===== SOURCE INFORMATION
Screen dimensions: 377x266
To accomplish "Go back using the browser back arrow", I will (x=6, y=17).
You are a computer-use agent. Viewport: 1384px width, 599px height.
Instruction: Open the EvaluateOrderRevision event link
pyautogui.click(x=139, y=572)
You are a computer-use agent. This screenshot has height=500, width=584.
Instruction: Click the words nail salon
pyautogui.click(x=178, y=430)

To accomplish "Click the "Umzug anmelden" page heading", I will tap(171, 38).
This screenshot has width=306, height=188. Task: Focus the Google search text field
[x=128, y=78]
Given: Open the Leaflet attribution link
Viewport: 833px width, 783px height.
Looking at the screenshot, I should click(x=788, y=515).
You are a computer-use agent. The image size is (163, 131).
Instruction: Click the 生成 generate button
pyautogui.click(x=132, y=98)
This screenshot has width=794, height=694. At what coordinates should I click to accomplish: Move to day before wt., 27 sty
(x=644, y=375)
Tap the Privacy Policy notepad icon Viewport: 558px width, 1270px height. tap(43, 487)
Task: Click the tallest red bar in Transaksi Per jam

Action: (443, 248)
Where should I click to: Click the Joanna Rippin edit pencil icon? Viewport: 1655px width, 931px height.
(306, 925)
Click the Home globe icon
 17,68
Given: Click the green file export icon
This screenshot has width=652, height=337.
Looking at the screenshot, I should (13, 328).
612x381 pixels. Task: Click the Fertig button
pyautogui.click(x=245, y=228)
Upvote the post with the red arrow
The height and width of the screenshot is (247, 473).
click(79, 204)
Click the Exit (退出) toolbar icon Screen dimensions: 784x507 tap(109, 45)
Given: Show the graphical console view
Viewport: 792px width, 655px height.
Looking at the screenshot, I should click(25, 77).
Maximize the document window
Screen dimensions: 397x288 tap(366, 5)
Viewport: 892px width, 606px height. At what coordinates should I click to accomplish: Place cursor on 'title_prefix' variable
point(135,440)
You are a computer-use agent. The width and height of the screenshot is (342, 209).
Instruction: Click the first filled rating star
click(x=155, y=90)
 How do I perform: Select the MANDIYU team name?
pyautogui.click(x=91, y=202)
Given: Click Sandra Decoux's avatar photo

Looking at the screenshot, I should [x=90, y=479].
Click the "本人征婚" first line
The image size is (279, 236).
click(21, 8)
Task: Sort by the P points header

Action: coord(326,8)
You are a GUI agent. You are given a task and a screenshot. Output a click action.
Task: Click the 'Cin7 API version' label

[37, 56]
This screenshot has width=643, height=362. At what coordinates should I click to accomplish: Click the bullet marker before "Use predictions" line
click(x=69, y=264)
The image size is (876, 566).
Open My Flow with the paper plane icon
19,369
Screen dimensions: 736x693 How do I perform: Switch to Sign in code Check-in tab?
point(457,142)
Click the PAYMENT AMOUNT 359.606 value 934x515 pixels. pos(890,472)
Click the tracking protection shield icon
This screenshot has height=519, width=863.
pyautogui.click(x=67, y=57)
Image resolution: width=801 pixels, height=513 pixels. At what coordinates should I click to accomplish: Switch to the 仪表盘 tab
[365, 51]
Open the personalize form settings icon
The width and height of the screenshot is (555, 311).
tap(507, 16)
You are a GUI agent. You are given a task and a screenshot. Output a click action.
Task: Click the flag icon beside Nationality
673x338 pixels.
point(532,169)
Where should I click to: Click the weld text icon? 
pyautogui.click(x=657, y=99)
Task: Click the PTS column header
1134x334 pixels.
==========
Tally every line in the listing that holds "agent" and answer with the total only.

### [ANSWER SPACE]
6